(Text and element pointing material)
## BEGIN
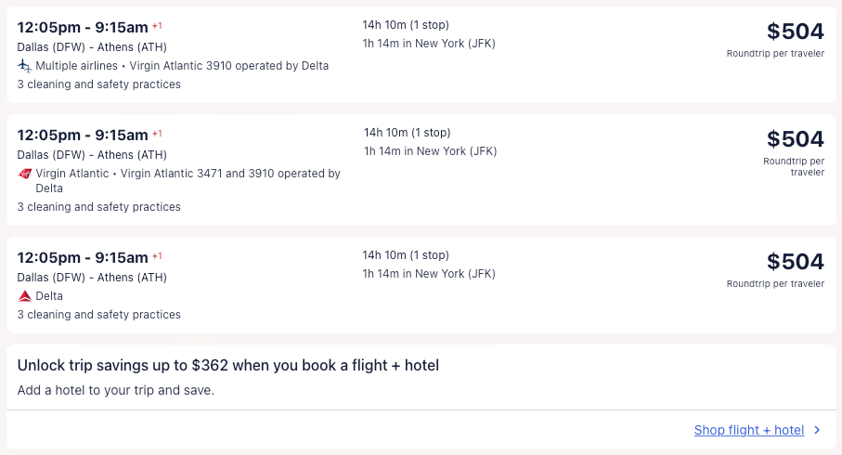Image resolution: width=842 pixels, height=455 pixels.
Task: Click the $504 price on Virgin Atlantic flight
Action: coord(795,139)

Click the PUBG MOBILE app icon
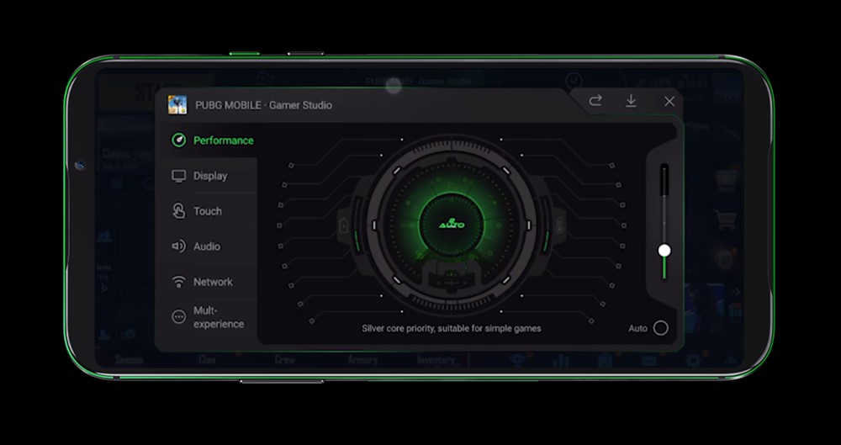point(177,104)
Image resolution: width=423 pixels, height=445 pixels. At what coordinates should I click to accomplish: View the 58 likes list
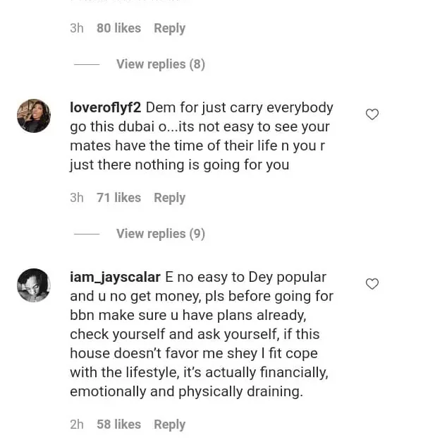[x=118, y=425]
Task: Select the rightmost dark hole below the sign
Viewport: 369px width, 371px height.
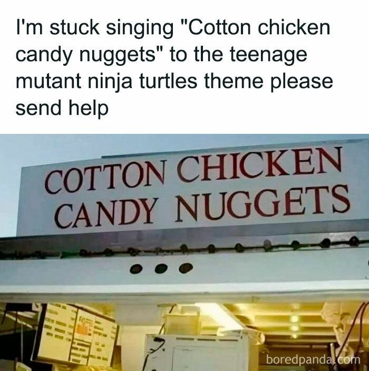Action: (186, 268)
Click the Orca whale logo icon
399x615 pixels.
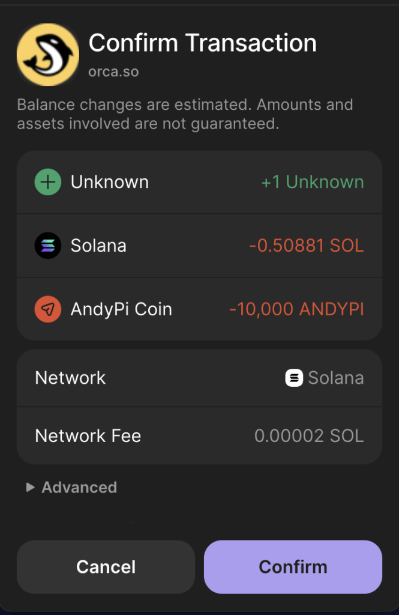[48, 55]
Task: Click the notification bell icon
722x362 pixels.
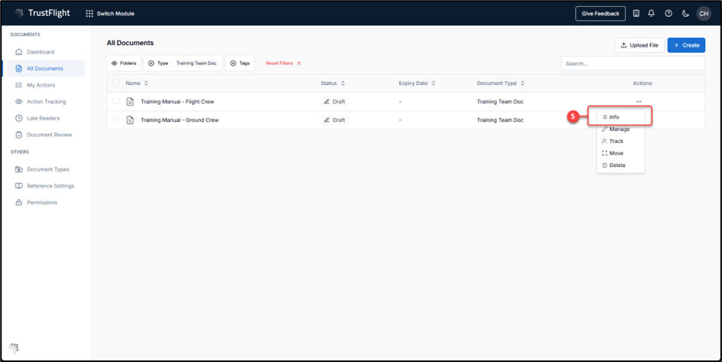Action: [651, 14]
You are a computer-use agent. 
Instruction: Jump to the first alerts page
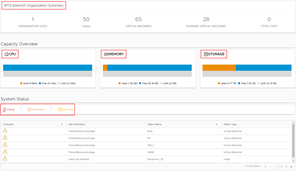click(265, 166)
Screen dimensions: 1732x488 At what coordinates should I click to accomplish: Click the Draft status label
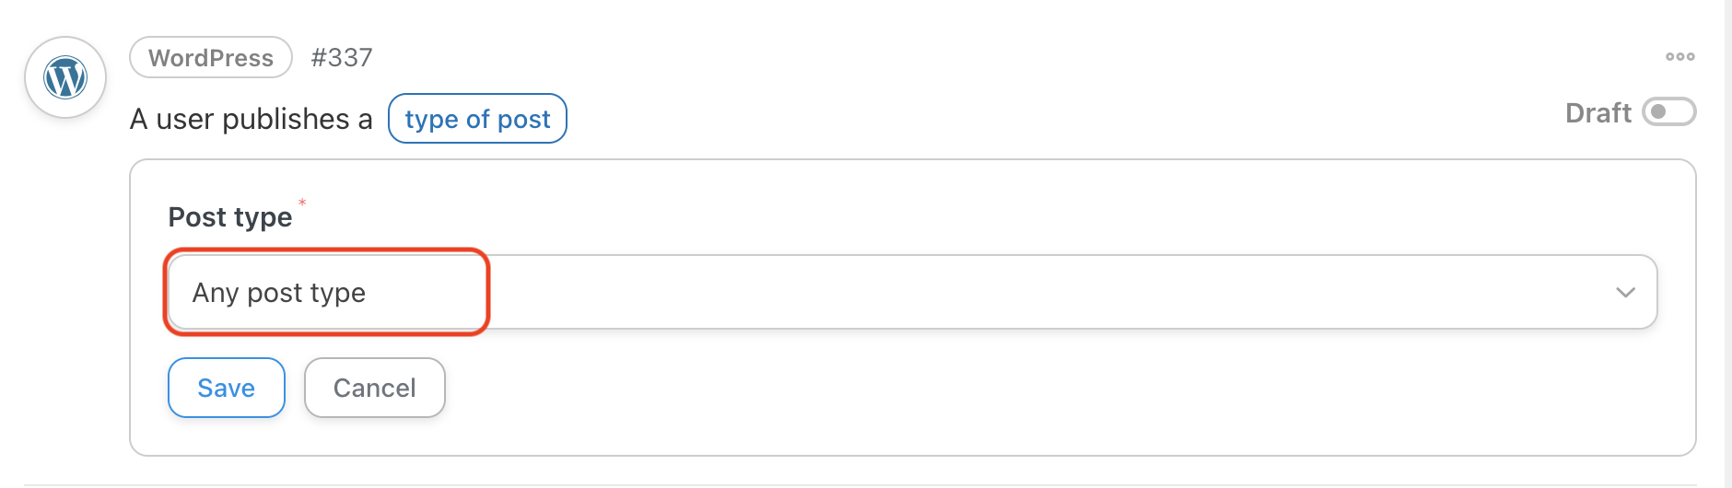(x=1598, y=113)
## END
- _Your objective_: Duplicate all of the material above word for word, omitting the pictures.

- _Answer_:
Image resolution: width=842 pixels, height=455 pixels.
Task: Click the $504 price on Virgin Atlantic flight
Action: coord(795,139)

Click the PUBG MOBILE app icon
point(177,104)
Image resolution: width=423 pixels, height=445 pixels. At what coordinates should I click to accomplish: View the 58 likes list
[x=118, y=425]
Task: Select the rightmost dark hole below the sign
Viewport: 369px width, 371px height.
Action: (186, 268)
Click the Orca whale logo icon
399x615 pixels.
[48, 55]
Task: Click the notification bell icon
722x362 pixels.
Action: [651, 14]
You are a computer-use agent. 
Instruction: Jump to the first alerts page
click(265, 166)
Screen dimensions: 1732x488 At what coordinates should I click to accomplish: Click the Draft status label
(x=1598, y=113)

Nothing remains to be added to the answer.